On June 27 RIA Novosti reported that Somali Ambassador to Russia Mohamed Handule expressed hope that Russia would take part in the development of uranium deposits, oil and natural gas production in his country. “Somalia believes that production of this uranium is a prerogative of Russian firms, stemming from former intergovernmental agreements with the U.S.S.R.,” Handule was quoted as saying. The proposal, enticing as it seems, might not come to fruition anytime soon, given that Somalia has not had an effective central government since 1991.
In 2006 Russia also struck a $250 million debt-for-development swap with the World Bank for projects in sub-Saharan Africa, and earlier that year Russia’s Vneshtorgbank opened a representation office in Angola.

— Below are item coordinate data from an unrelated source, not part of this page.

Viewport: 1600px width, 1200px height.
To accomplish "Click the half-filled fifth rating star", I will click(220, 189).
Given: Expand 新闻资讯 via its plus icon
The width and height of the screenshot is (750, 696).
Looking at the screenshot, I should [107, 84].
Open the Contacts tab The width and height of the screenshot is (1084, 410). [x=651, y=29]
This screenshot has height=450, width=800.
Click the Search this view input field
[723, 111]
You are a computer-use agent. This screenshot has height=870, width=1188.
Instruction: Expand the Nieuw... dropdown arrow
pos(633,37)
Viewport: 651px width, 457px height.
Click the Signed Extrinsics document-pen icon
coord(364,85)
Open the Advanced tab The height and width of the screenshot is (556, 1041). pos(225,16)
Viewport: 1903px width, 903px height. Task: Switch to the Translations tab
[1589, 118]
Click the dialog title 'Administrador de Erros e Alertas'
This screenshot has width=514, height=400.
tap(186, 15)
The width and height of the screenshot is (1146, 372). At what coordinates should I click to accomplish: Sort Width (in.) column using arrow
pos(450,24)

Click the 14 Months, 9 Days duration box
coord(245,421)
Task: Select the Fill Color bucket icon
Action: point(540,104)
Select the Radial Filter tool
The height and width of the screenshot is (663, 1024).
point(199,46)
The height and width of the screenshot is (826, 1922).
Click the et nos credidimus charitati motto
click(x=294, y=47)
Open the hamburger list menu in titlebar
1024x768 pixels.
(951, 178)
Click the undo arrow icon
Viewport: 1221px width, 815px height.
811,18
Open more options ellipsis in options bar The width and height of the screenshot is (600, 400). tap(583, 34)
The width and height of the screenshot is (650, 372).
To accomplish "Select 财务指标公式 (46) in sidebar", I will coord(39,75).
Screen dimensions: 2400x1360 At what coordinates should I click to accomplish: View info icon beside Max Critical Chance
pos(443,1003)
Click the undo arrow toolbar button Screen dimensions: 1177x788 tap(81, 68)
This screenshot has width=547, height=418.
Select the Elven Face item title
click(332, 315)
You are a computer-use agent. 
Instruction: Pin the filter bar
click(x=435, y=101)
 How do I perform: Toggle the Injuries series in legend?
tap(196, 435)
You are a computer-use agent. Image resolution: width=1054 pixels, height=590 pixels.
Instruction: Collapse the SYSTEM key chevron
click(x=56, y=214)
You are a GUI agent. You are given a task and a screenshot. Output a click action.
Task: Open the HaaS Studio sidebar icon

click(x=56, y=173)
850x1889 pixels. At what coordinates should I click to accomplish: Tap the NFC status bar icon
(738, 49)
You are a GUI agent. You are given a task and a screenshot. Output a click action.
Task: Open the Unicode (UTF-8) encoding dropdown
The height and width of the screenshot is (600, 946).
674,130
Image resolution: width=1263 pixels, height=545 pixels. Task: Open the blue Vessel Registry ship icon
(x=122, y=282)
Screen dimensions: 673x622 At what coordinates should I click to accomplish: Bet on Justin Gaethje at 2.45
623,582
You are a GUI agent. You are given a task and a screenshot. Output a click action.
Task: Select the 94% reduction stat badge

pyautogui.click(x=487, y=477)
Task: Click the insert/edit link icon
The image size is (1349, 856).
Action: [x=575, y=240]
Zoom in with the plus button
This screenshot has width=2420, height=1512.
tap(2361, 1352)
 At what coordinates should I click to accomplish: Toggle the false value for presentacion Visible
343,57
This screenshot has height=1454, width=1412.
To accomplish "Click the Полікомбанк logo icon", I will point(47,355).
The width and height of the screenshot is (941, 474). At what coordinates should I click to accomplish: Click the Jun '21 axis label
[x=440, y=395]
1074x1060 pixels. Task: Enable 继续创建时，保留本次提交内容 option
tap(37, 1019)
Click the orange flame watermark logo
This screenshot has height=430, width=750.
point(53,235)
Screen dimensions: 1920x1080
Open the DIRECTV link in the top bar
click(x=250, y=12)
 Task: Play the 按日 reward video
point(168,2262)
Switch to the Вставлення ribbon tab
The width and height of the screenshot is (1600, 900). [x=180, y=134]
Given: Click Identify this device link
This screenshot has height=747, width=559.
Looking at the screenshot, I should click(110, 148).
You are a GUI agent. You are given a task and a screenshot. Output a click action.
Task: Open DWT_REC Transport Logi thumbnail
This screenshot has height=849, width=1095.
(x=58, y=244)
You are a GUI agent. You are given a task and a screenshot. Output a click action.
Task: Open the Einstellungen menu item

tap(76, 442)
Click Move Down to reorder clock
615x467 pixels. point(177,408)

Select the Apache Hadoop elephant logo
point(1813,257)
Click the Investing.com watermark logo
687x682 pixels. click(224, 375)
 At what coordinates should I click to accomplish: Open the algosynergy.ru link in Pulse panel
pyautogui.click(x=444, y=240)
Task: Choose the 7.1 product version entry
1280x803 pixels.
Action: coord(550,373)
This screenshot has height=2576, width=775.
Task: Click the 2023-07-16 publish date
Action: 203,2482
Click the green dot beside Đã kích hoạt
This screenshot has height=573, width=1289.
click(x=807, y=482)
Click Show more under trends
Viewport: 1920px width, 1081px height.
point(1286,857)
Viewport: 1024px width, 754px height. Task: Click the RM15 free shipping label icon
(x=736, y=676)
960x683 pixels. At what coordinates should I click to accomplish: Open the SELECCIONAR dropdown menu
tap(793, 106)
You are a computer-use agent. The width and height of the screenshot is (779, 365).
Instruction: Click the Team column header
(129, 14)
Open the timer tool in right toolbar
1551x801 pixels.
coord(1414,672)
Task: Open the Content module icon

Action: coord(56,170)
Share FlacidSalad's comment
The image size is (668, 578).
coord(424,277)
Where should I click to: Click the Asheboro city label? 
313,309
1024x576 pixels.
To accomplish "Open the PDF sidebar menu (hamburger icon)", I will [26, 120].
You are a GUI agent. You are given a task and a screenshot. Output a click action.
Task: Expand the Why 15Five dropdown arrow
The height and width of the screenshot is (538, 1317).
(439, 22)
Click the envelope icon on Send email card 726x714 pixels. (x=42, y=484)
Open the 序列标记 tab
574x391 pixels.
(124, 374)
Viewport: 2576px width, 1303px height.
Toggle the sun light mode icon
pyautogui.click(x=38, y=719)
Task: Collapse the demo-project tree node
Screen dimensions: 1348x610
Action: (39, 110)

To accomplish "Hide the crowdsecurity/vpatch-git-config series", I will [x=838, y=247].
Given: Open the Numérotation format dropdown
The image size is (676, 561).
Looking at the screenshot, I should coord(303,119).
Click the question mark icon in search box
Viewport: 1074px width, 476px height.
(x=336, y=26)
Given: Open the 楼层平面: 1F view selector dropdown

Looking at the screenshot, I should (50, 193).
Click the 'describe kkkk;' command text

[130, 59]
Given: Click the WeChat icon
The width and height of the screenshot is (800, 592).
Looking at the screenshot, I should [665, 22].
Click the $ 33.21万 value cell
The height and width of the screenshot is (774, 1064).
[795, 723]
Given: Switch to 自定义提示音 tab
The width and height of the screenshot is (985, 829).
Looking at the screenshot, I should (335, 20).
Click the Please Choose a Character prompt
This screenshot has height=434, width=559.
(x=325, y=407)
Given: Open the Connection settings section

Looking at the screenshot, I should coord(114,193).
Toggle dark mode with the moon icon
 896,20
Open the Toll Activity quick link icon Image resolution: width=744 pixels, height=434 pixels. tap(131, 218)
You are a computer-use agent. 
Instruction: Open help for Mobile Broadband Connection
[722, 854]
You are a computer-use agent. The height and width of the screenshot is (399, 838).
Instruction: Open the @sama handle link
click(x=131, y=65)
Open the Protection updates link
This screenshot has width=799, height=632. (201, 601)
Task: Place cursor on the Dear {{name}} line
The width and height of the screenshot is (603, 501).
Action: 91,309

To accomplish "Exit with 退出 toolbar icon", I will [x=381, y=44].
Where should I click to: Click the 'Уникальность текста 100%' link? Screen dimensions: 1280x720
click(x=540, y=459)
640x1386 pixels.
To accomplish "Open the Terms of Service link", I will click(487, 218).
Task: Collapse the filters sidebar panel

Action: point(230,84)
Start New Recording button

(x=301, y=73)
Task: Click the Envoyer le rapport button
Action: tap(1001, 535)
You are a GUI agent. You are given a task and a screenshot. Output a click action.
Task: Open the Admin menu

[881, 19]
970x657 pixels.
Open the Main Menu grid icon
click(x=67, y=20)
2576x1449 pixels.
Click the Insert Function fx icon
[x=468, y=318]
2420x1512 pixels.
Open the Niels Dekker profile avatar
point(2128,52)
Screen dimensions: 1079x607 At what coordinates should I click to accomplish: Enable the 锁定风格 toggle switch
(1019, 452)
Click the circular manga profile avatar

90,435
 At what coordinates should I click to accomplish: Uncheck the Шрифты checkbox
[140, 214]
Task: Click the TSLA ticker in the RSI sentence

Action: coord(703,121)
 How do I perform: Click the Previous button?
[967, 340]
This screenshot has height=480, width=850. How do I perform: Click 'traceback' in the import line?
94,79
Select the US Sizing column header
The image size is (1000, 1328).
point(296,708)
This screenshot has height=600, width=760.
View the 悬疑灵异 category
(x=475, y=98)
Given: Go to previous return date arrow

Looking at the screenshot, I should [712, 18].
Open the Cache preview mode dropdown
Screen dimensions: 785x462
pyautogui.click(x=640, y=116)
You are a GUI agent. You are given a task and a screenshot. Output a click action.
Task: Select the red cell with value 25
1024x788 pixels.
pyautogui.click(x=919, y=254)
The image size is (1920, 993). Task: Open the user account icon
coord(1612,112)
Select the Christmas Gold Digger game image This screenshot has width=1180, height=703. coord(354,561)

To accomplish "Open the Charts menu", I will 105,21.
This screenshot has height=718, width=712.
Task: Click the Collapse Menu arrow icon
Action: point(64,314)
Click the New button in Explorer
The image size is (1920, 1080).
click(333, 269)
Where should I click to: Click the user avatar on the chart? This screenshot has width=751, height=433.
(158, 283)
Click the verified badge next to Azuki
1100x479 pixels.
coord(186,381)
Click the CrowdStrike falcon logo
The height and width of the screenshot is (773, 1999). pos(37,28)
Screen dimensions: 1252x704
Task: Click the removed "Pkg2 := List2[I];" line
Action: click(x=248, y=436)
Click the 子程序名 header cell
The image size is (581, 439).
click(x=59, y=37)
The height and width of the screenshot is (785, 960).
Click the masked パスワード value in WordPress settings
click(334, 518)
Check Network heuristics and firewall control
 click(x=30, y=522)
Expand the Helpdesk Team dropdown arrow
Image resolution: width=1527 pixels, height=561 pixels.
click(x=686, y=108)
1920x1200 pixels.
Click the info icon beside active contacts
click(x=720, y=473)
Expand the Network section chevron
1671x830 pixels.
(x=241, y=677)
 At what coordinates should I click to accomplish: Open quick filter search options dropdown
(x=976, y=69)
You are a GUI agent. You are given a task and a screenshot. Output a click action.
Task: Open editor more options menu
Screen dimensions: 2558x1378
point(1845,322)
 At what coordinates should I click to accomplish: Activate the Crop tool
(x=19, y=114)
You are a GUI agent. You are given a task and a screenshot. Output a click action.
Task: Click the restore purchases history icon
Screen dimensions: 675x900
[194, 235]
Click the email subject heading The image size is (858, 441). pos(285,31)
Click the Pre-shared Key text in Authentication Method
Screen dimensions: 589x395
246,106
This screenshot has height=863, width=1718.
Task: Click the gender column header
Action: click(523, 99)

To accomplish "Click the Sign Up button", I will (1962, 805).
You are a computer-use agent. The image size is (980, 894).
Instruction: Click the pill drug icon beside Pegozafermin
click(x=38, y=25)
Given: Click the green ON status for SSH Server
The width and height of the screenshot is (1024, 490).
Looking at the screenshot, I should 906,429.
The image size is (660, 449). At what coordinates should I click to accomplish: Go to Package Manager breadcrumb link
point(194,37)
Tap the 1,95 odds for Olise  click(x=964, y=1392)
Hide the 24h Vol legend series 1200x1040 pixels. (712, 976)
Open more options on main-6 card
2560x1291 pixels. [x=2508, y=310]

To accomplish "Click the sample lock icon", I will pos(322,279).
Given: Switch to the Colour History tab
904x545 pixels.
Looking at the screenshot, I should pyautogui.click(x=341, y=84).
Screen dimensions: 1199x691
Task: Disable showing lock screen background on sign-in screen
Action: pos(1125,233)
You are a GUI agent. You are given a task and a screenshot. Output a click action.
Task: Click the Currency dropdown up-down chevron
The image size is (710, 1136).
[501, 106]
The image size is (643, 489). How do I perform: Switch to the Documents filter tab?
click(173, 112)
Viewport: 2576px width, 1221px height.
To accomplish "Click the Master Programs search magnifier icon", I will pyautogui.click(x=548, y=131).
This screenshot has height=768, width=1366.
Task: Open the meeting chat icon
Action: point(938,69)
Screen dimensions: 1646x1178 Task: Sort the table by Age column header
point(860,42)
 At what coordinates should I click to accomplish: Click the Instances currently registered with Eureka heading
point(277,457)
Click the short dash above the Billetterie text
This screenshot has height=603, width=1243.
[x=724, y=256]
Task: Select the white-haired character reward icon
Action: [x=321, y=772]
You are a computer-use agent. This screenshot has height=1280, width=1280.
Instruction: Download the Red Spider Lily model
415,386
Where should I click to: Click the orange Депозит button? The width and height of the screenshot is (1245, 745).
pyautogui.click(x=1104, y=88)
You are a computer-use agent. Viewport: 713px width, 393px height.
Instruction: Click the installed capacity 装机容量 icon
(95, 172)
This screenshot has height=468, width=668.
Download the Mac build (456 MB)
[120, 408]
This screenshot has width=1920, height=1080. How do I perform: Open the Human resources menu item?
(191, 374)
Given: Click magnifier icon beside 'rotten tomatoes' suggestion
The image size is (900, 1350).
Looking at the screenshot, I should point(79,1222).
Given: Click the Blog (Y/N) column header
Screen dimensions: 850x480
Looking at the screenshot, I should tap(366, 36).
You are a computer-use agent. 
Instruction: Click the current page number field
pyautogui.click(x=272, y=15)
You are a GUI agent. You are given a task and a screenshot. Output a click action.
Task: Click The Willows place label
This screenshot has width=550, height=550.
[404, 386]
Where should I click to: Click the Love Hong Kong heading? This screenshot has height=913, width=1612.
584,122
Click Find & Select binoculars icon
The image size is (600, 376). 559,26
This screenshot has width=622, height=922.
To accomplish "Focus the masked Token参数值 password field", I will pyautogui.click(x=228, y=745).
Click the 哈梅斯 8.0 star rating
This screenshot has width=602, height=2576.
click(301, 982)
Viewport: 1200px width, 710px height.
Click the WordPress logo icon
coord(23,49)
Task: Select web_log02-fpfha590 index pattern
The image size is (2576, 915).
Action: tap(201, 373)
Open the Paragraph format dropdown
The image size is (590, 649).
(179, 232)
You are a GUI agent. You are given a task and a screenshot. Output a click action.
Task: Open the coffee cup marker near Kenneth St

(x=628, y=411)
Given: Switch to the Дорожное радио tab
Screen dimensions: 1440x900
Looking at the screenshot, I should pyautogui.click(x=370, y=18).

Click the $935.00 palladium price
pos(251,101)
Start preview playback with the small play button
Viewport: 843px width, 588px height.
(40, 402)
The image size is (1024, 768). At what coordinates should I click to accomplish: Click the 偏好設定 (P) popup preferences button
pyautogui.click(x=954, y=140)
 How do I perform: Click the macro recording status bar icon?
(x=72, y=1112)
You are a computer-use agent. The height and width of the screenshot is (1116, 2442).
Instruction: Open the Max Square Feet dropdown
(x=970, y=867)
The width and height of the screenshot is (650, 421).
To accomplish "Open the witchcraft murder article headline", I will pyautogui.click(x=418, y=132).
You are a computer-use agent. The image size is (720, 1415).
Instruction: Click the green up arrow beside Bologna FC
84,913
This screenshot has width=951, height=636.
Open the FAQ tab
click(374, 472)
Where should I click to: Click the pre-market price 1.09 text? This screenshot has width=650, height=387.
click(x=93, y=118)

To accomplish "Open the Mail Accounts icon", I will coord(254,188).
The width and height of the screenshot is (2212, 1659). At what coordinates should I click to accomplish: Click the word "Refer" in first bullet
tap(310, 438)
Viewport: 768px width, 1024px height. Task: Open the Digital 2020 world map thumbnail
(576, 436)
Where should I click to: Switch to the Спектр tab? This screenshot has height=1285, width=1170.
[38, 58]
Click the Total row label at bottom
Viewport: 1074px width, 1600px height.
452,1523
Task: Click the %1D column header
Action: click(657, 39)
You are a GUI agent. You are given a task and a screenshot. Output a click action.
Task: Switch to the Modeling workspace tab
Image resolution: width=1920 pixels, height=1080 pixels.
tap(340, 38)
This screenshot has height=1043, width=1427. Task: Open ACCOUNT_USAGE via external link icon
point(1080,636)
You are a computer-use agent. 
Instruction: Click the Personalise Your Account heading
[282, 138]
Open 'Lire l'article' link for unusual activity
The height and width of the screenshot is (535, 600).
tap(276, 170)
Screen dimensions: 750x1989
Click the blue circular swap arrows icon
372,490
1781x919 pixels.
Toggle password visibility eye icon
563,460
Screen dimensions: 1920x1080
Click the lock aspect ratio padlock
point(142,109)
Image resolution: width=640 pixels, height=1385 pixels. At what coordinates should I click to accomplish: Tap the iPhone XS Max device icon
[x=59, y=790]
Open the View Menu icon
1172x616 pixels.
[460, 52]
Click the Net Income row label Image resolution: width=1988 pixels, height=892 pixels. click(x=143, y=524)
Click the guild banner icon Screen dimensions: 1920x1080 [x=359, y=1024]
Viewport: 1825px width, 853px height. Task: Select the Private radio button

In a tit-for-tat move designed to flex more financial muscle in Africa, the Industrial and Commercial Bank of China, the world’s largest bank by market capitalization, announced that it would buy a 20 percent stake in Standard Bank, South Africa’s largest bank. The deal was arranged by Goldman Sachs.
“Economically, Beijing has used forums like the Summit of the Forum on China-Africa Cooperation held in Beijing in November 2006 to show its desire to invest in African industries outside of natural resources and infrastructure projects that support the extraction industries” (Power and Interest News Report, November 7, 2007).
Putin’s Afrika Korps and its competition, the great “Chinese Take Out” in sub-Saharan Africa should be of major concern to Western governments, if mineral security matters. Unfortunately, Africa still finds itself far down on the list of Western priorities, even at a time when gold is hovering at close to $1,000 per ounce. This might, however, change, if copper, which currently sells at $4.00 a pound, jumped to $40.